* **Task brief**
Word for word, restate each of the entries below, and drop every picture.

(Stored data entries)

>>>

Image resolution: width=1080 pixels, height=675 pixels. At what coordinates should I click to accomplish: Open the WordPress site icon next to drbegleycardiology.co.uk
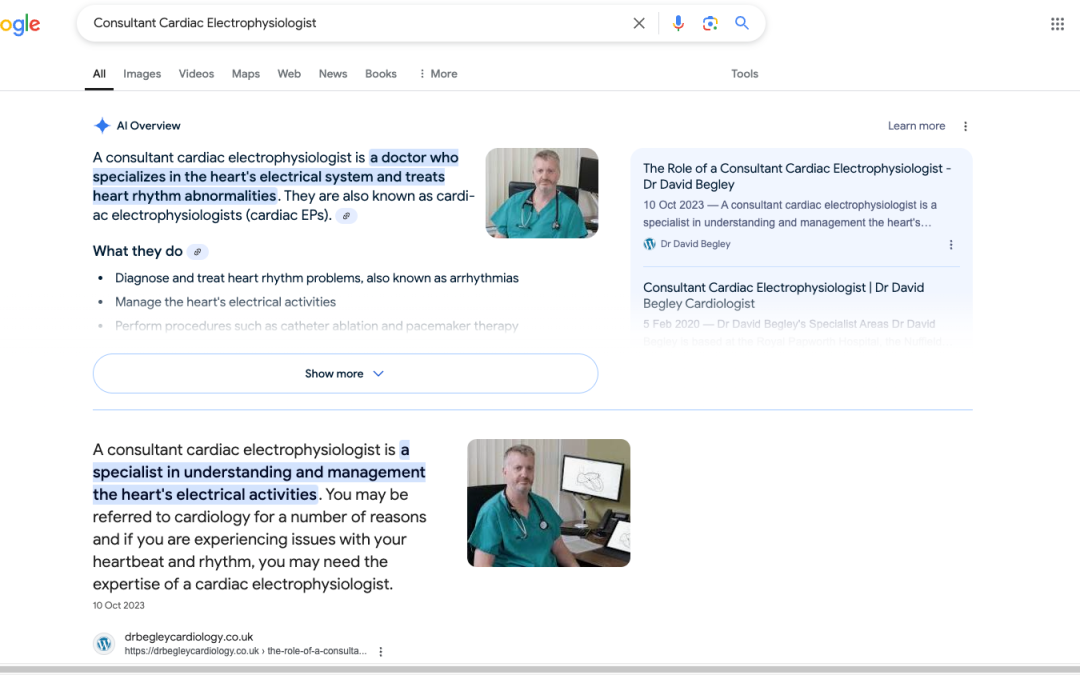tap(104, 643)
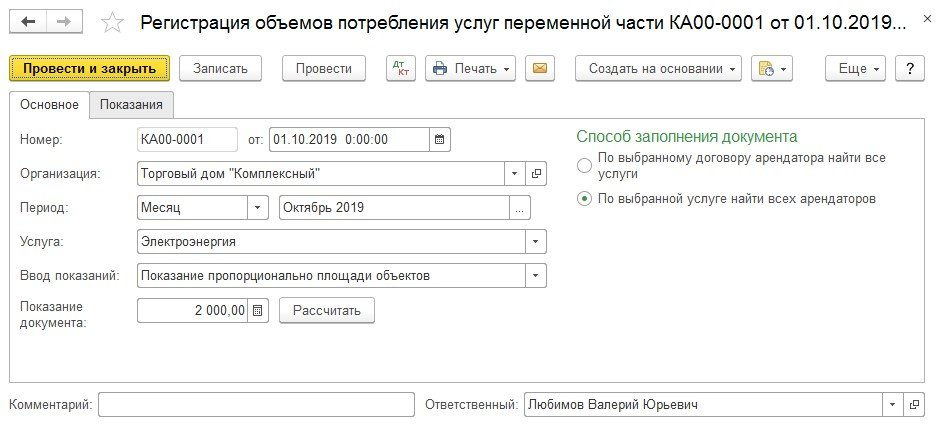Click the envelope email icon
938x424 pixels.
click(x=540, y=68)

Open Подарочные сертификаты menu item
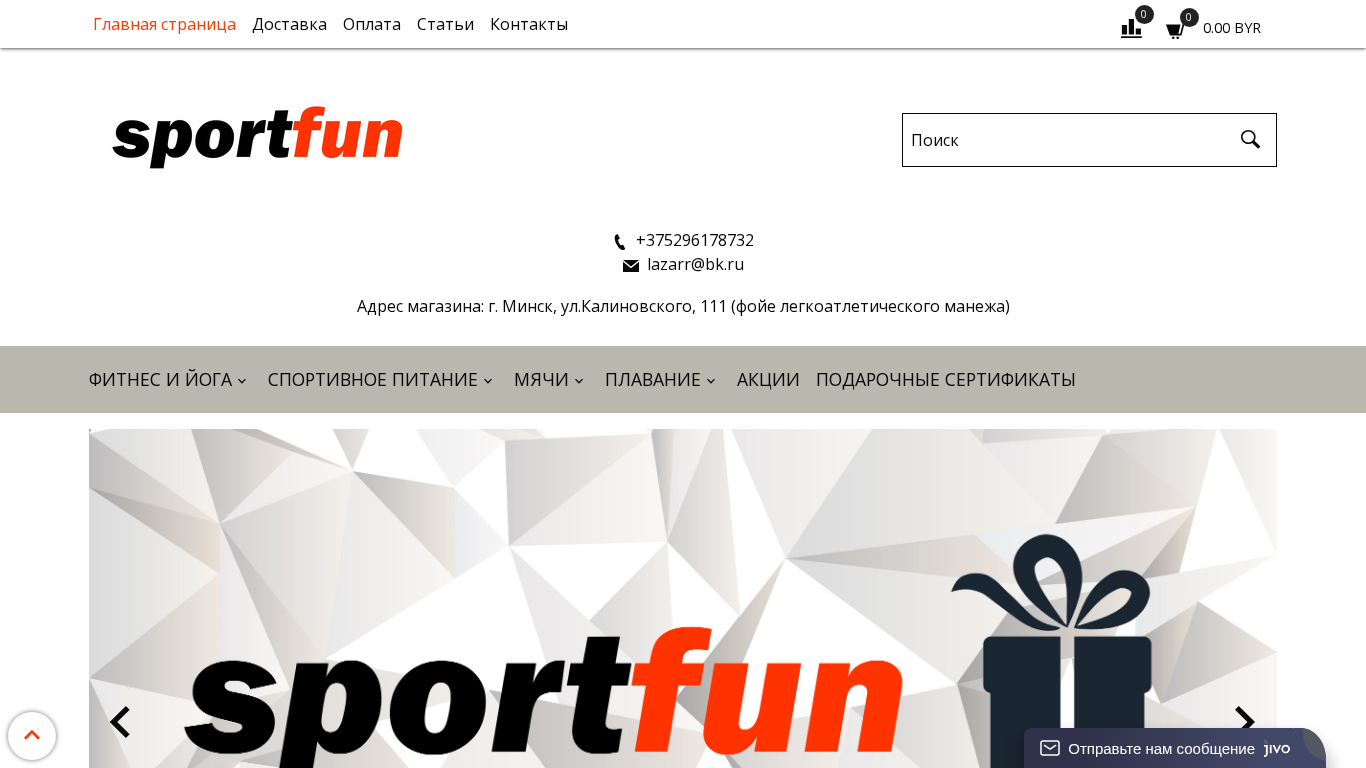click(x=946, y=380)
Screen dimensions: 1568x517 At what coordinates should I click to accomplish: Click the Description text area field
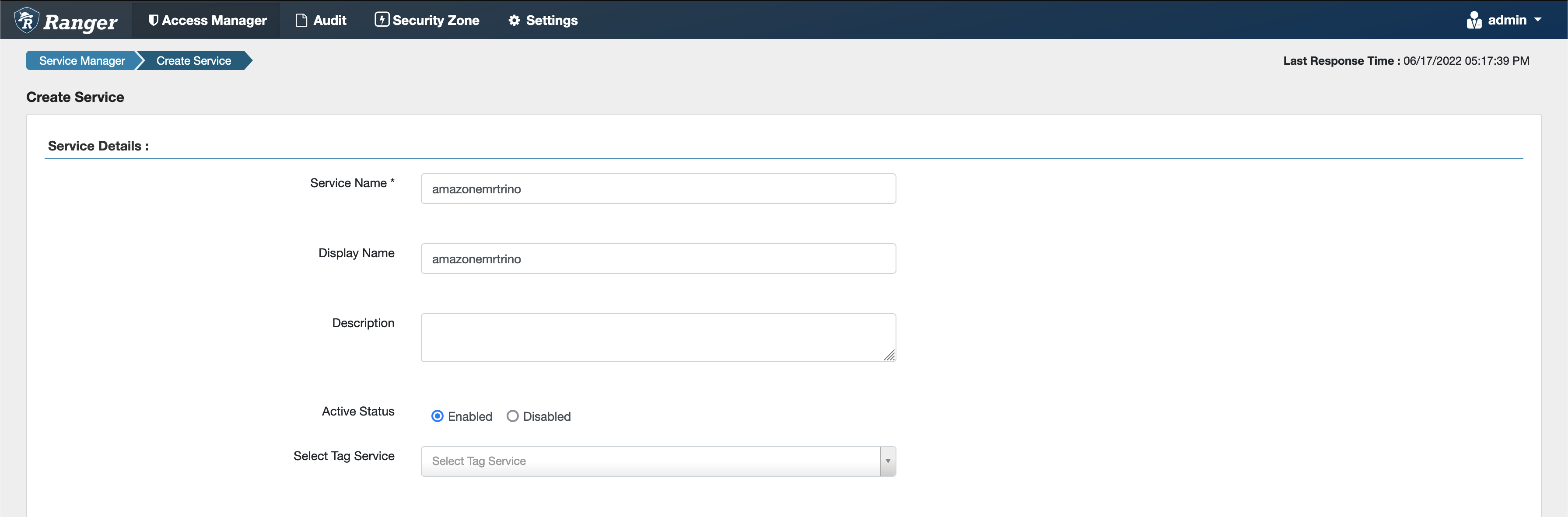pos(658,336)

<<<

* **Completed task**
Image resolution: width=1080 pixels, height=675 pixels. At what coordinates should I click to accomplish: Open the WordPress site icon next to drbegleycardiology.co.uk
tap(104, 643)
Click the envelope email icon
938x424 pixels.
click(x=540, y=68)

Open Подарочные сертификаты menu item
click(x=946, y=380)
Screen dimensions: 1568x517 At what coordinates should I click to accomplish: Click the Description text area field
pos(658,336)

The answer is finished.